As a fashion house, Etro has been built on fashion’s founding matter: fabrics. Taking the matter into his own hands, Marco De Vincenzo builds his first men’s collection for the house around matter, as both a homage to the Etro roots and as a way to connect with his own personal past. The Etro house and Marco’s household overlap and mingle, and a broad sense of domesticity comes through, on the backdrop of stacks of fabrics culled from the Etro archives, arranged to frame the show.
The creative path originates in the sense of reassurance offered by a jacquard velvet blanket, which Marco cherished as a child and whose pattern is reproduced onto broad woollen coats and jackets.
Tactility is key, with jacquard and weaving overtaking print. Pieces are put together and assembled to stimulate both sight and touch, with 3D crochet fruit growing on jumpers, Melton patches defining jacket collars, and psychedelic swirls liquefying on fuzzy pullovers.
Domestic camouflage is the thing: upholstery fabrics are cut into blusons, long shirts and overalls recall curtains, and dress shirts resemble tablecloth.
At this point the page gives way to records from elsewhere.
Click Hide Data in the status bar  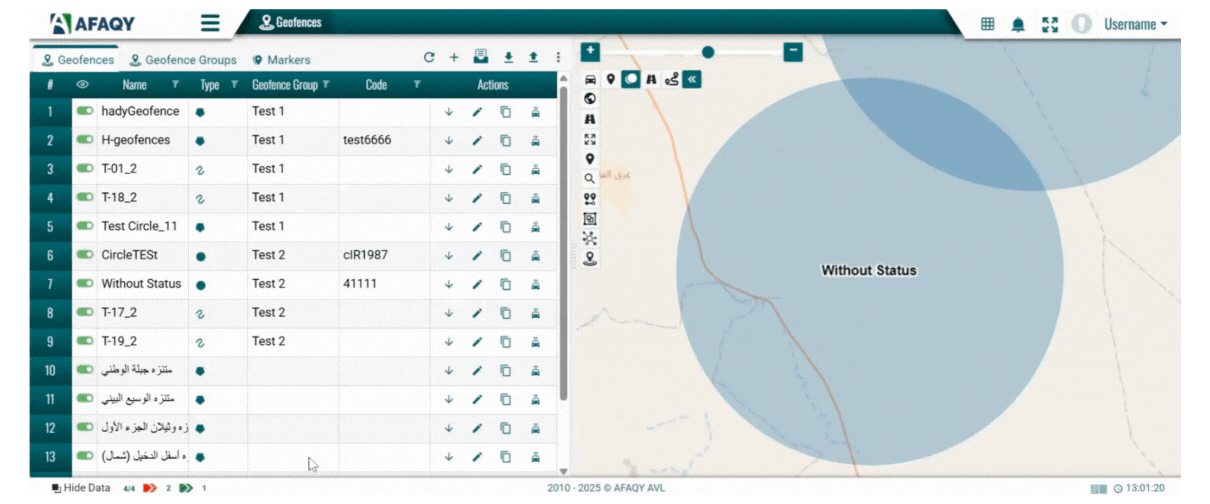(x=80, y=488)
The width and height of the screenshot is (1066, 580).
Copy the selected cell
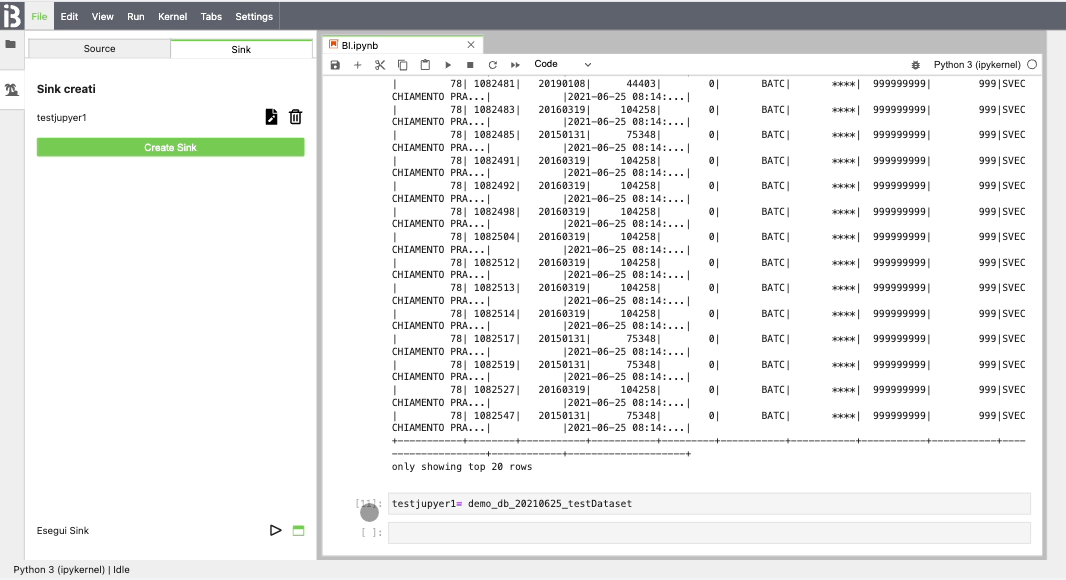401,64
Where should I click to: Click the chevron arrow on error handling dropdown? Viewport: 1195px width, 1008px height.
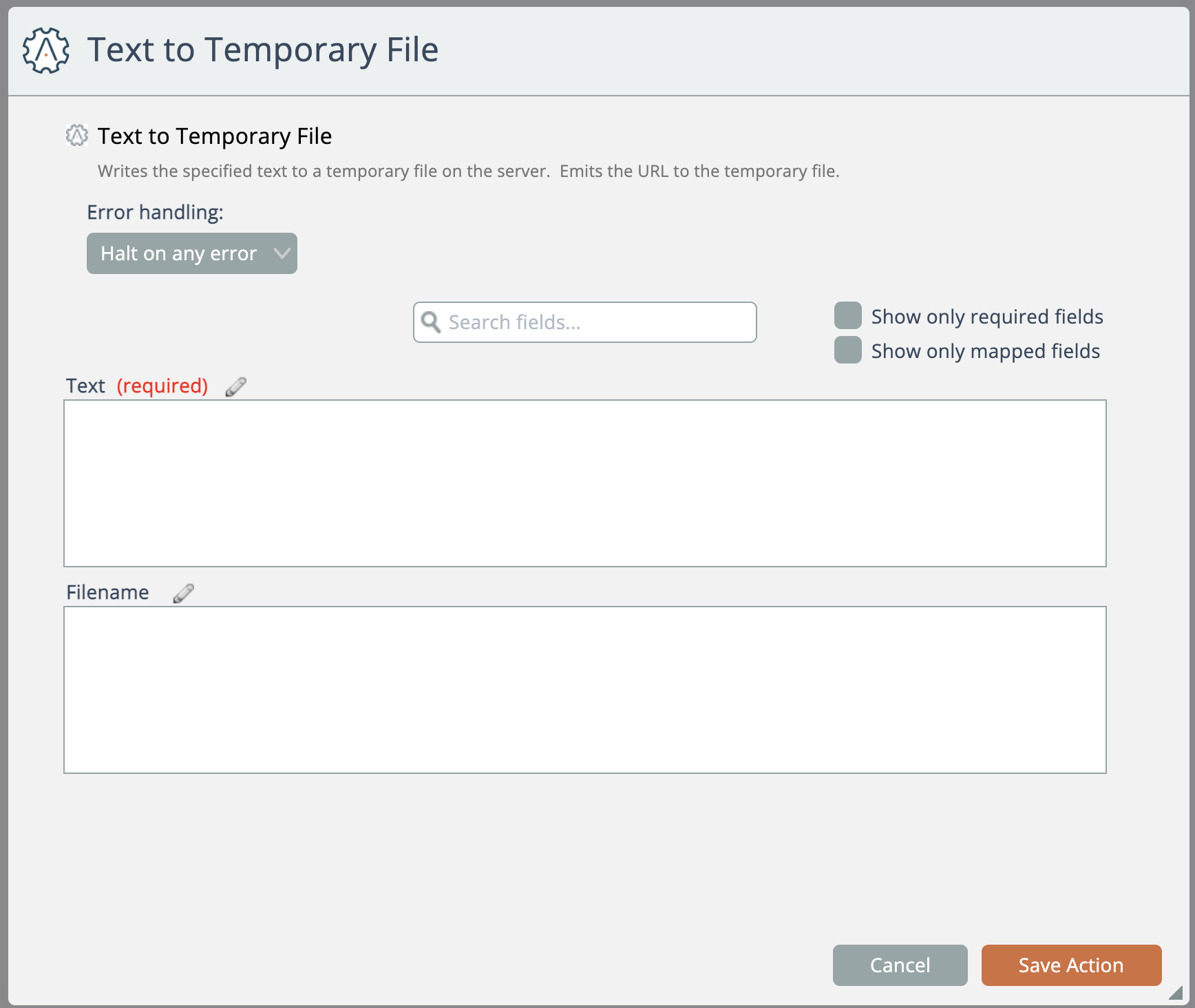coord(282,253)
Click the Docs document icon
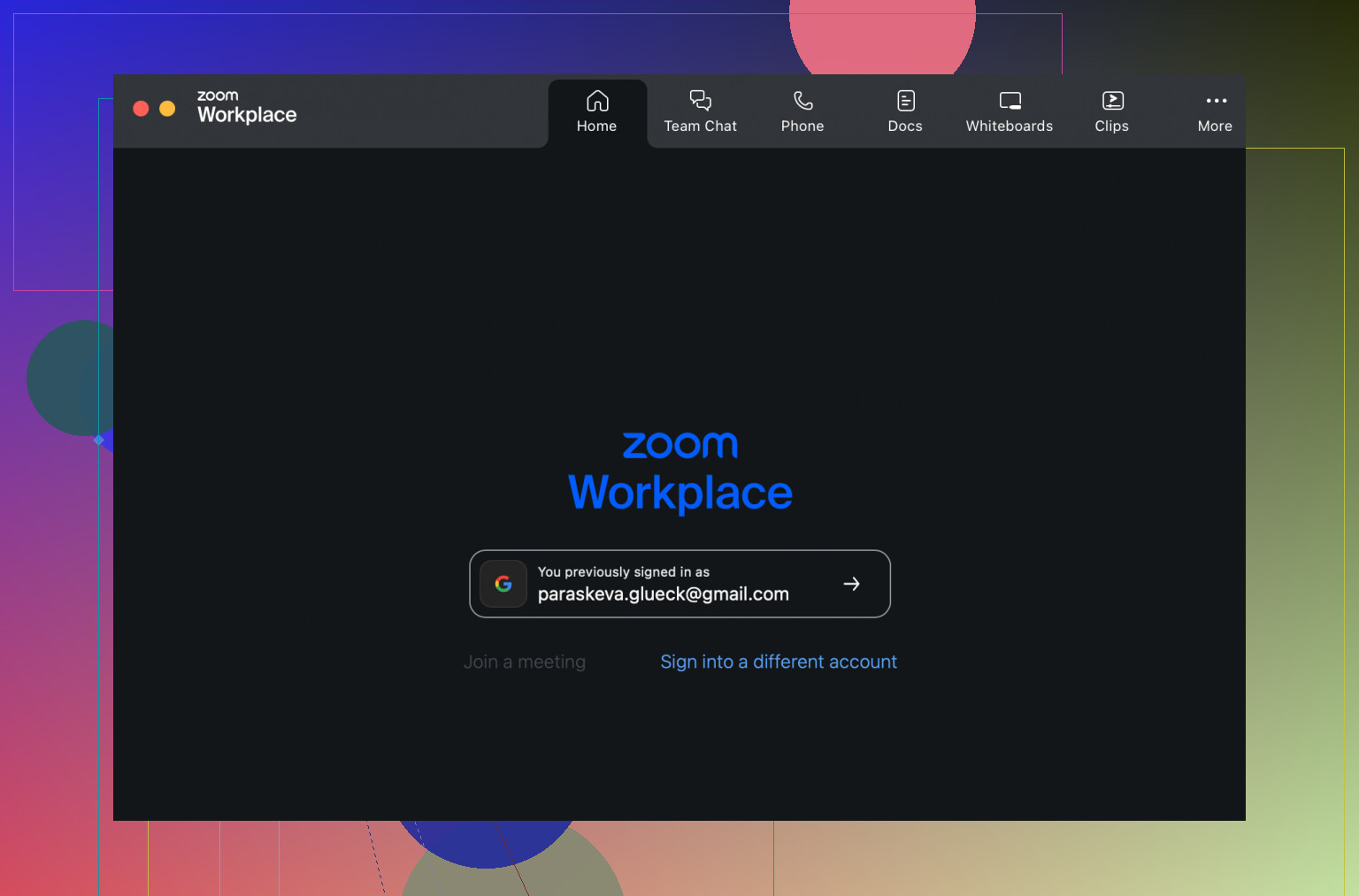 (x=905, y=101)
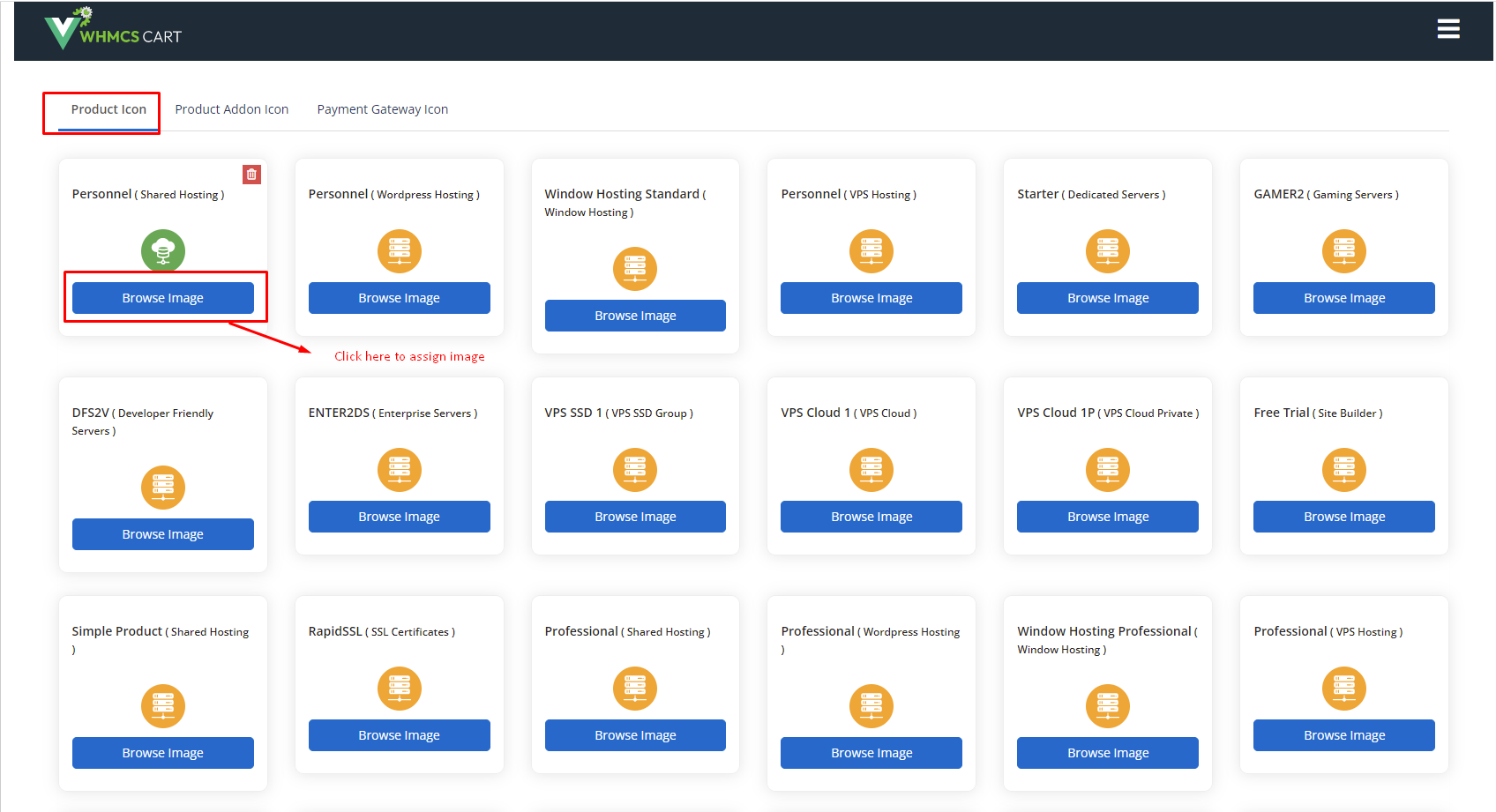Browse image for Personnel Wordpress Hosting
The width and height of the screenshot is (1496, 812).
pyautogui.click(x=399, y=298)
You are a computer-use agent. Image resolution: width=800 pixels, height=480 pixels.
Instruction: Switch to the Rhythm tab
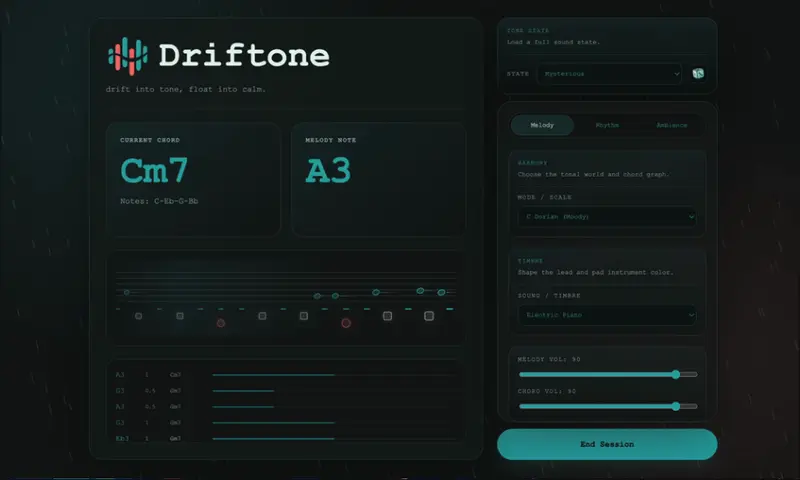(607, 125)
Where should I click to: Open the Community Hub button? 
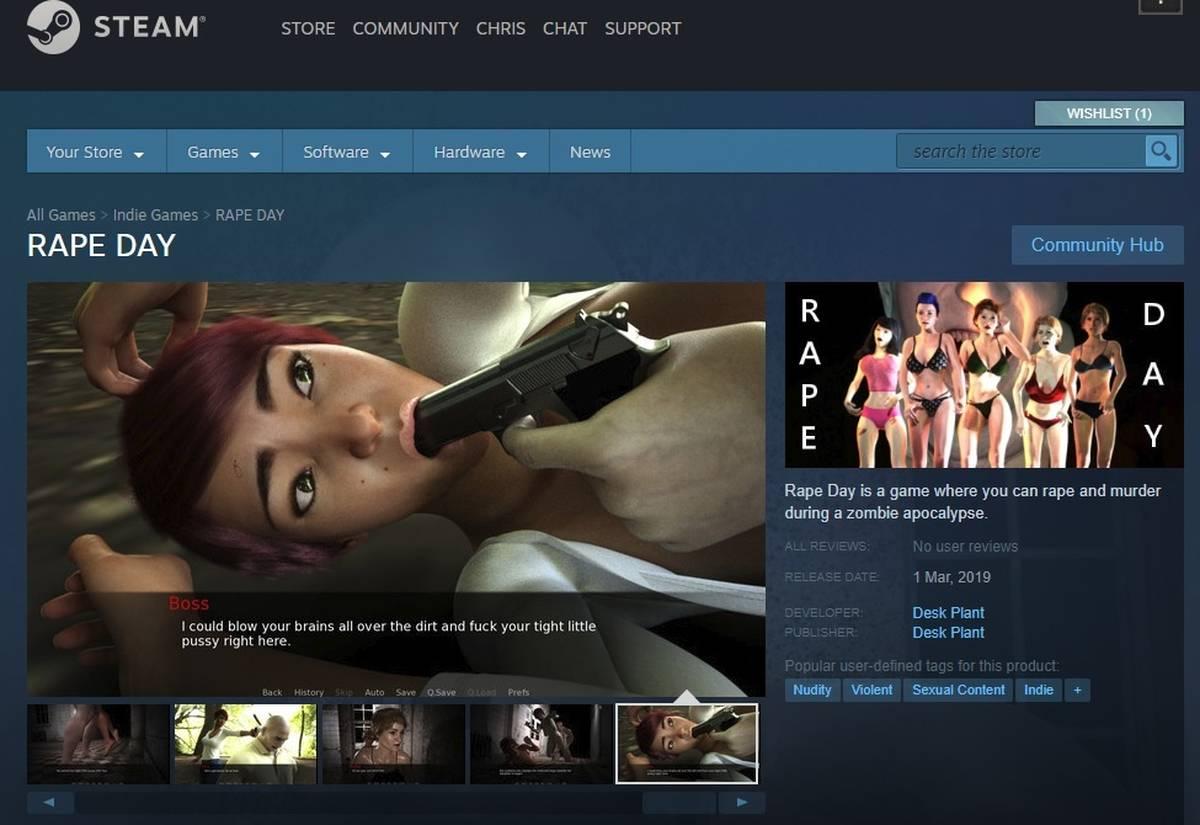pyautogui.click(x=1097, y=245)
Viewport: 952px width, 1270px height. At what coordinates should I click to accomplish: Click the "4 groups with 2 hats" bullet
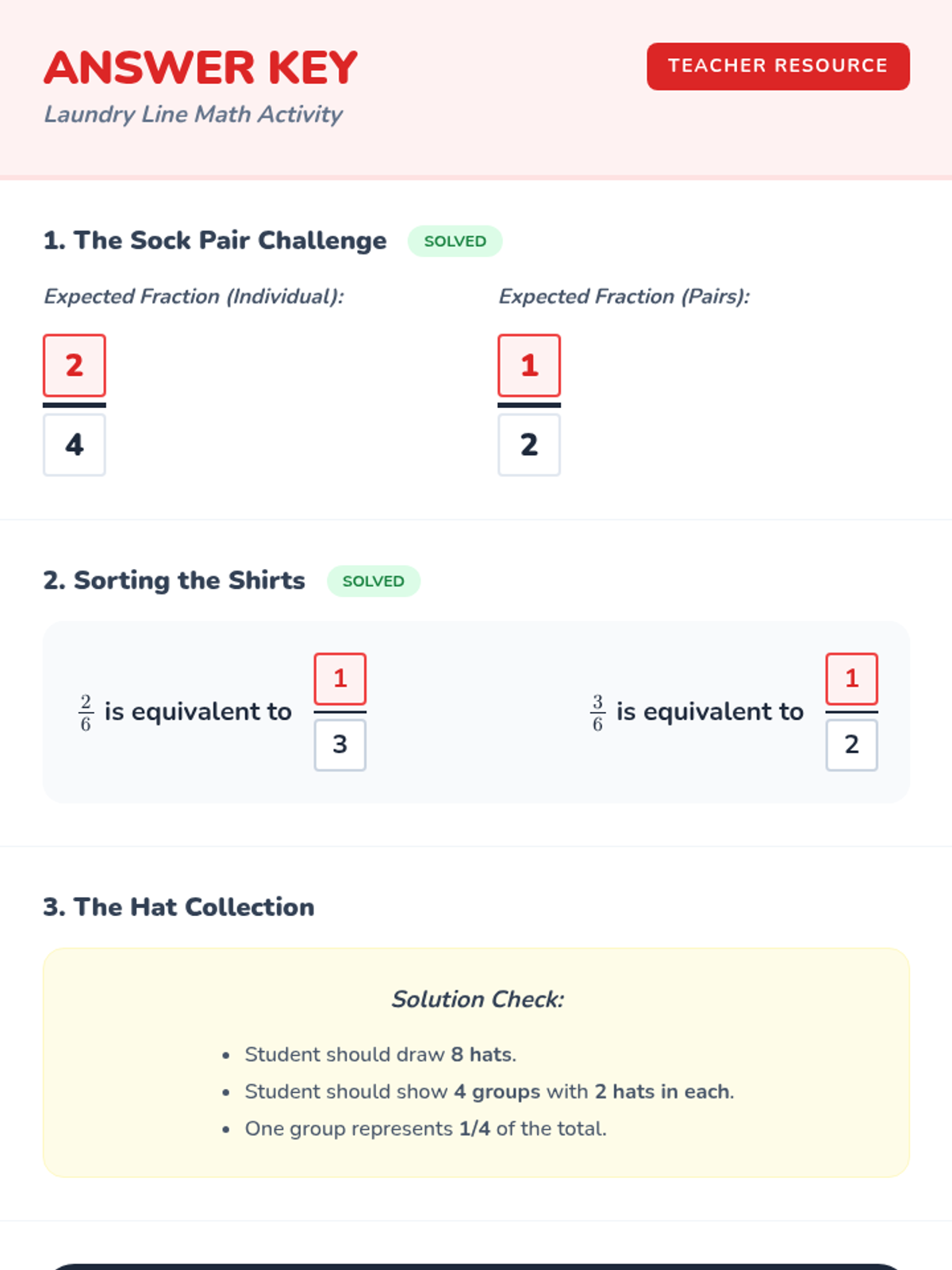489,1091
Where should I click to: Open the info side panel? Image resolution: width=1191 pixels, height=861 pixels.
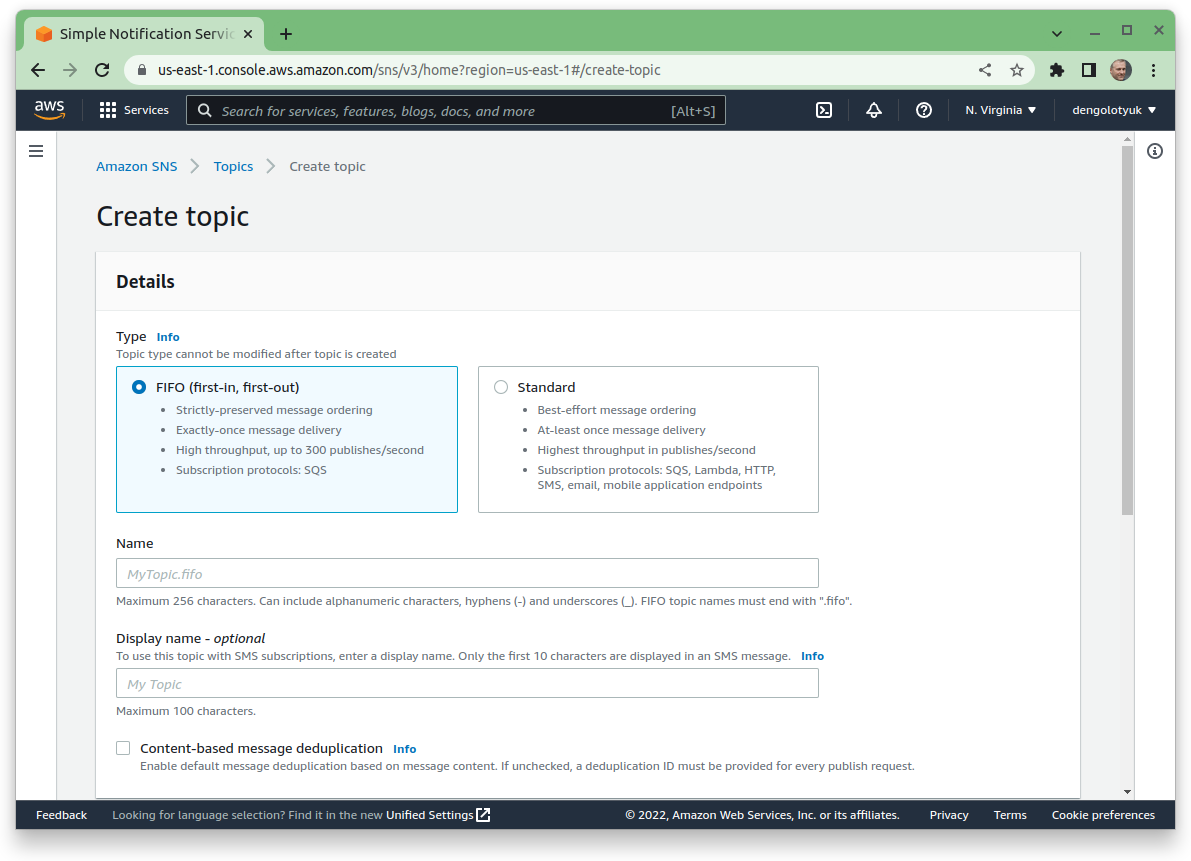click(1155, 151)
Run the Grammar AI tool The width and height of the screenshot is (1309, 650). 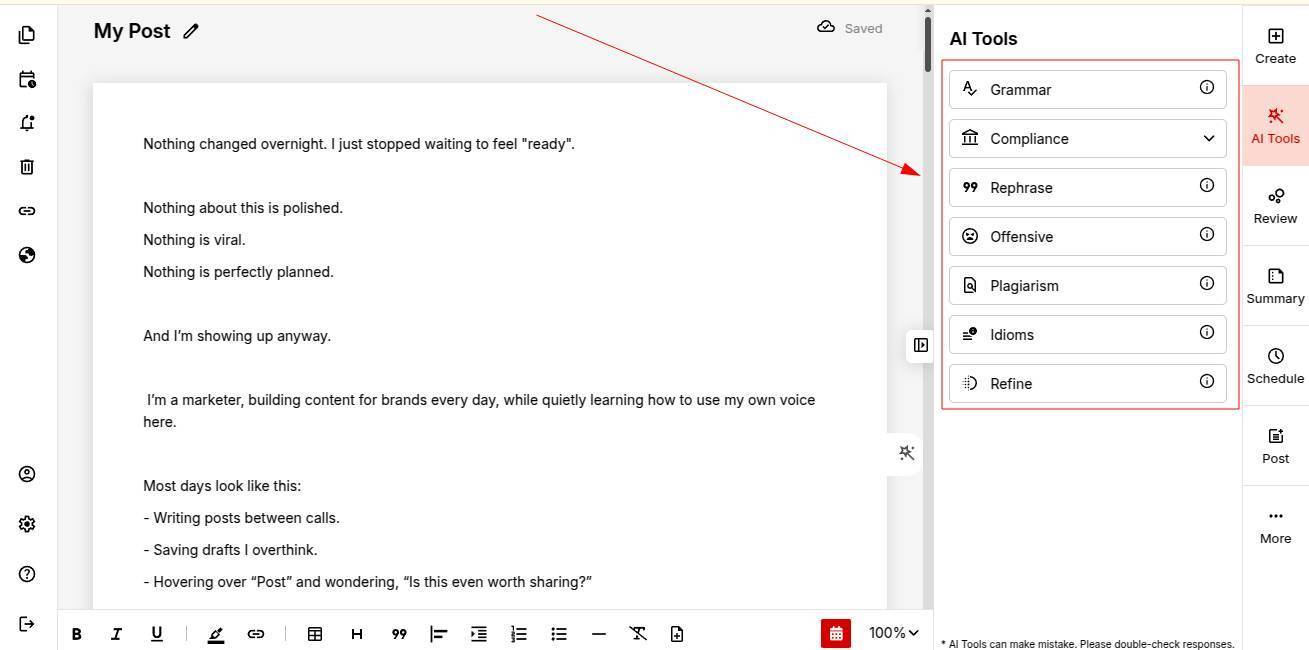click(1087, 90)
Teddy shorts and tops provide further homely cosiness. Hidden from sight, patterned linings are a private pleasure that further augments the play of motifs and textures, with tartan – an early Etro success – in a leading role. Tailored pieces are slim and elongated.
The idea of merging the public and the private, the homely and the social, carries over in the accessories: felt Aladdin clogs with thick soles, studded clog sneakers, jacquard velvet shoppers and oversized laser-cut totes suited for daily usage or room furnishing. The stress on matter and domesticity is the psychedelic trigger of a voyage around one’s own room, and beyond.